In the first of what are to be the final two entries to this column, I’ve visited an institution that I have saved for just such an occasion. I have enjoyed writing these entries and re-living the experiences of having explored these new territories, and I wanted to wait a while before traipsing over to Cambridge for a visit.
I’ve been to Harvard during the daytime, previously, with grandparents when I was about 12-years-old—and when the weather was much more accommodating for a campus tour. For my second visit to one of, if not the most, notable schools in the nation (let alone the world) I wanted to get a different view. So, I decided that an evening would be an appropriate time to venture into the yard and its surrounding area.

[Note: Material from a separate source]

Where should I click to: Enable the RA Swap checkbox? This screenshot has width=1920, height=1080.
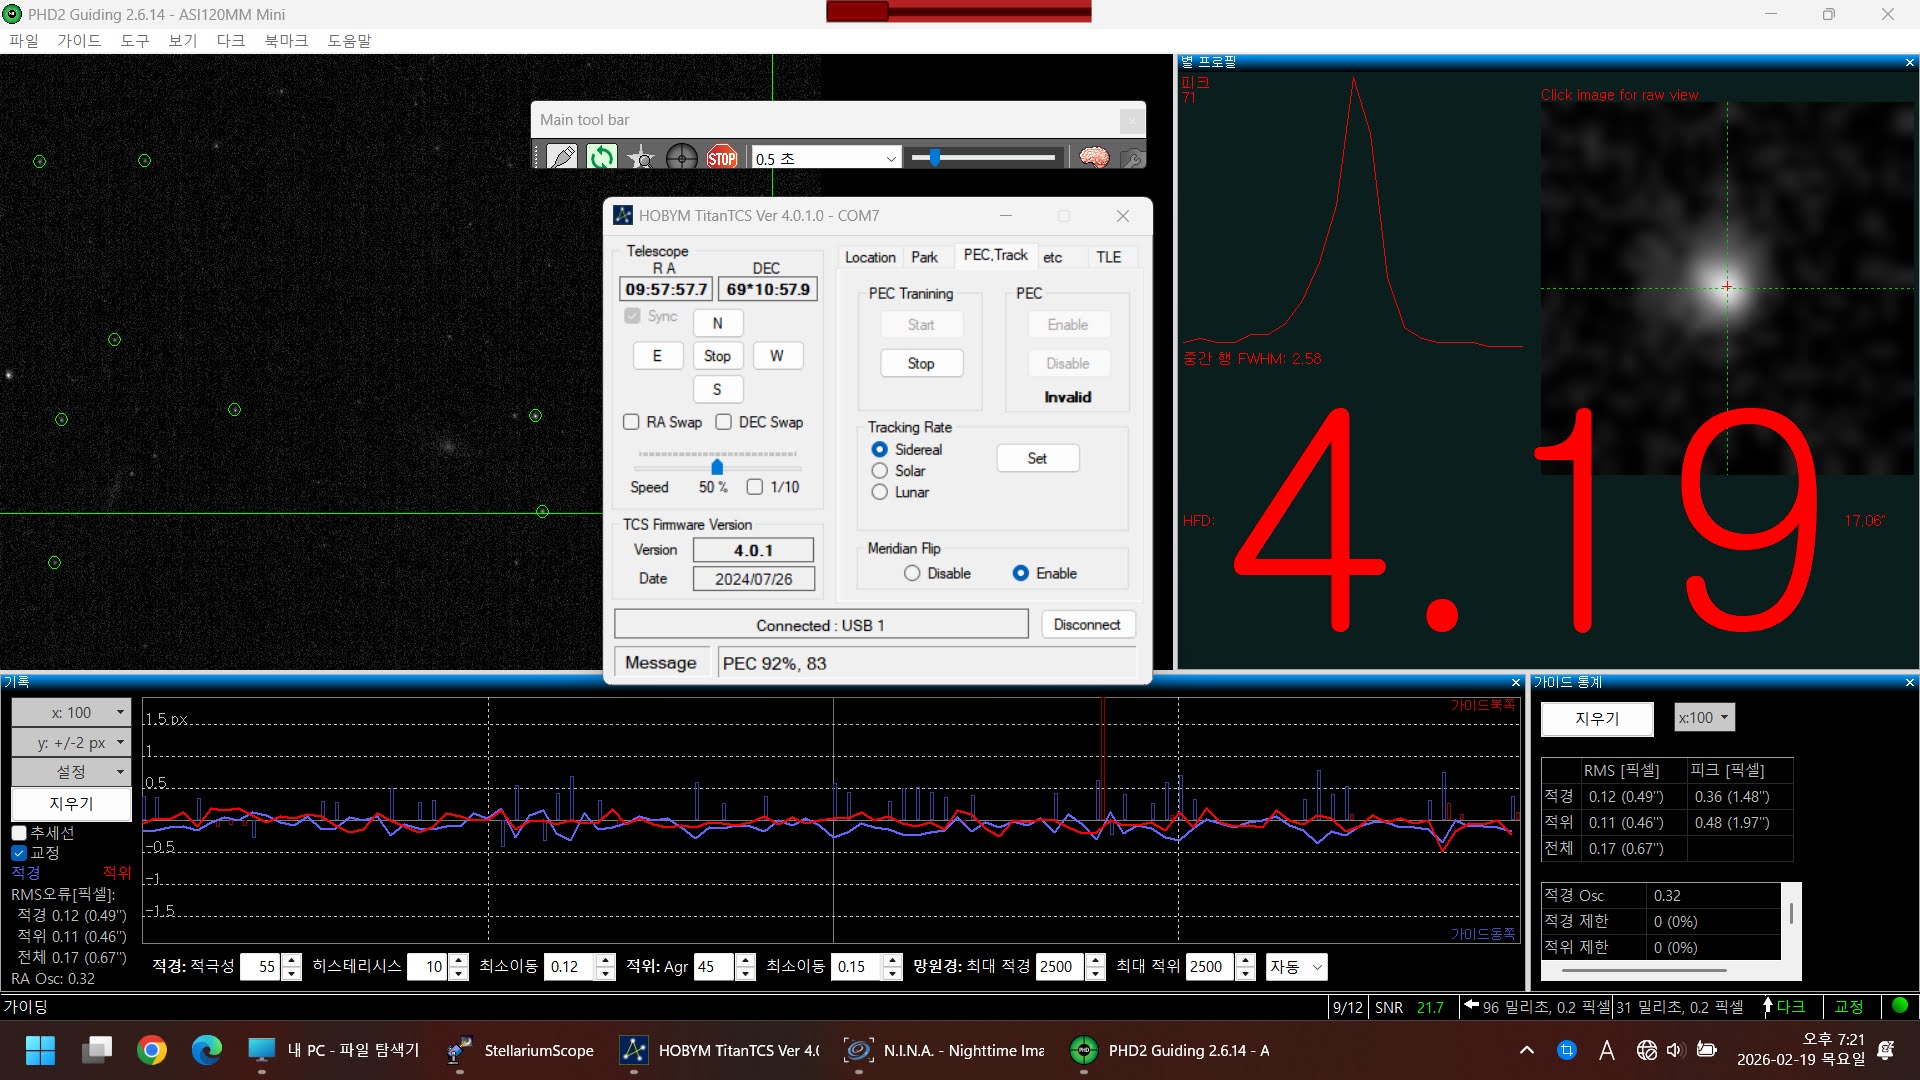pyautogui.click(x=631, y=422)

Harvard certainly now has a different feel–and I’ve certainly formed a new perspective of it–after so many years have passed since I last set foot on campus. Being across the river doesn’t necessarily mean that students of neighboring institutions are immediately prompted to cross territory—indeed, that is the claim I have made at the outset of this column series and one that I hope fades as students feel less reluctant to explore these new areas.
Upon arriving in Harvard Square, the best first step may be to get a lay of the land as there are many streets to wander down and a lot of Harvard to see. If your first concern is sightseeing around campus, taking in all of the old charm that radiates from buildings like Sever Hall or from the inside of the Harvard University Library, then entering through one of the main gates off to the left of the MBTA stop is your best bet. At night, I was only able to enter through a gate that was a bit of a walk down from the COOP—Harvard’s bookstore which serves MIT as well—but more entrances are open during daytime hours.

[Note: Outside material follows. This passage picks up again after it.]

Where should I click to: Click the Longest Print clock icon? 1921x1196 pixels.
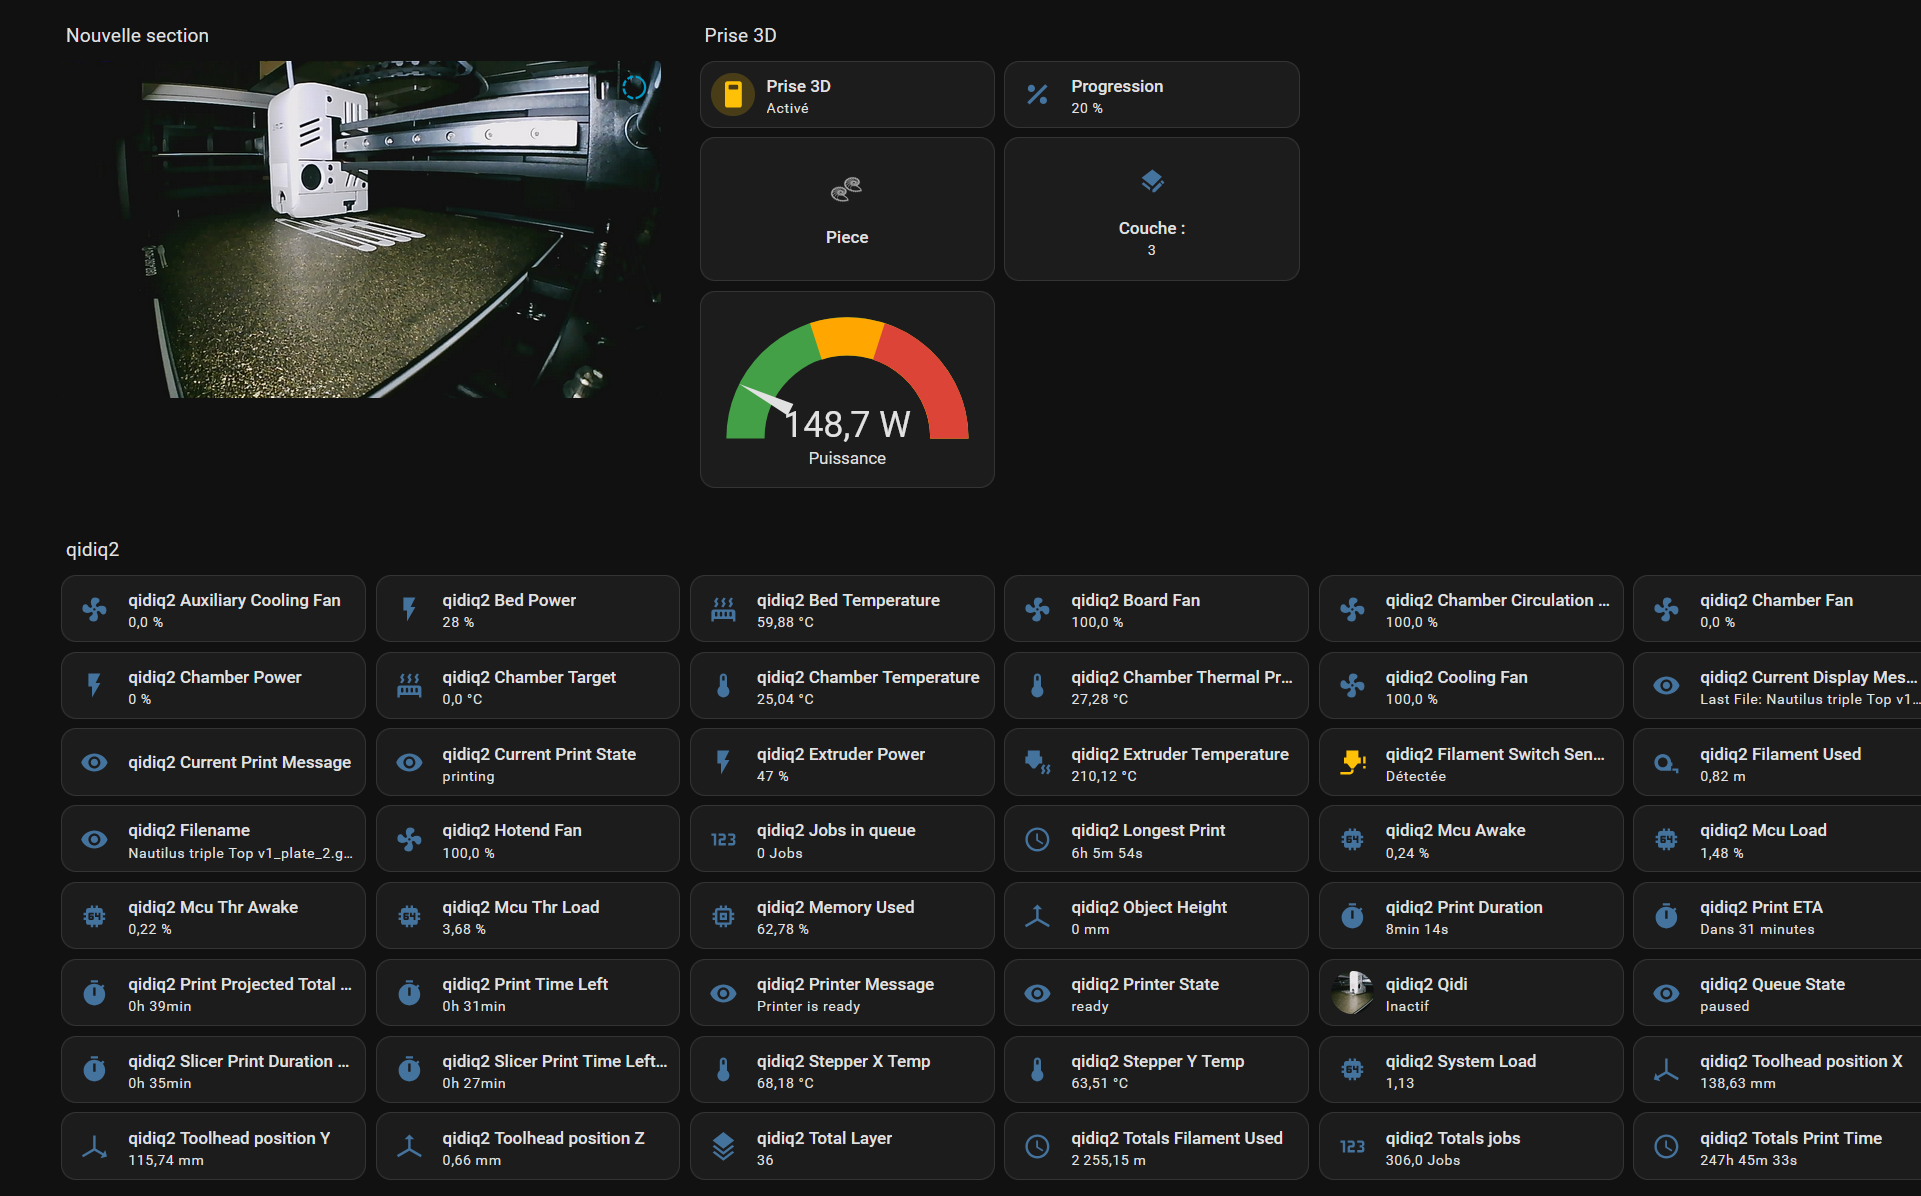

Upon passing under a large stone gate inscribed with the words “Open ye the gates that the righteous nation which keepeth the truth may enter in,” Harvard Yard is mere steps away. If you’ve seen Legally Blonde then sure, you may have a vague idea of what a fictionalized version of this educational mecca may look like. But rest assured, nothing compares to standing in front of John Harvard’s statue with its over-polished foot. Many believe it is a student tradition to rub the statue’s left foot for luck. While many students probably do partake in this, this is not as widespread a tradition as it is advertised—removal of graduation caps upon passing the statue, however, remains a more established tradition.
If you do have time to enter the library, I’d suggest doing so because you’re unlikely to see one as grand as Harvard’s. The building, which houses the third largest library collection in the United States, also holds many “oldest” and “largest” titles.

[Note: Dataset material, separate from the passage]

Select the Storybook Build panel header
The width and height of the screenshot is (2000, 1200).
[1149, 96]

After exploring other points of interest on Harvard’s campus—and there are many, such as Harvard Stadium or Memorial Church—there are many fun shops and eateries to duck into just off Harvard Square. During my visit, I chose to enjoy an authentic bubble tea at the Boston Tea Stop just a few blocks down JFK Street. It’s a small but cozy place and offers free Wifi—when you’re freezing cold while running around Cambridge, a late-night tea shop with internet access can be quite appealing. Grab a neon straw, poke into your tea and pray that more establishments start extending their hours and putting on 90s-reminiscent playlists like this one does.
In addition to this gem of a tea-find, there’s also a Lush, CVS and Otto’s Pizzeria all within very short walking distance of Harvard’s campus and the MBTA stop. If only we were all as lucky. Academia, architecture, bubble tea and sheer convenience. You may now understand why it was so difficult for me to hop back onto the red line.
All in all, Harvard—like just about every other school in the area—has something to offer visitors of all types. It has history, culture, color and good vibes. There’s something special about Boston institutions of higher learning and their abilities to build intricate and unique bubbles of character around their campuses. Harvard is by no means an exception to this. It was worth a second visit, will be worth many more and, if you haven’t made it over there yet, is absolutely worth a first—you won’t regret it.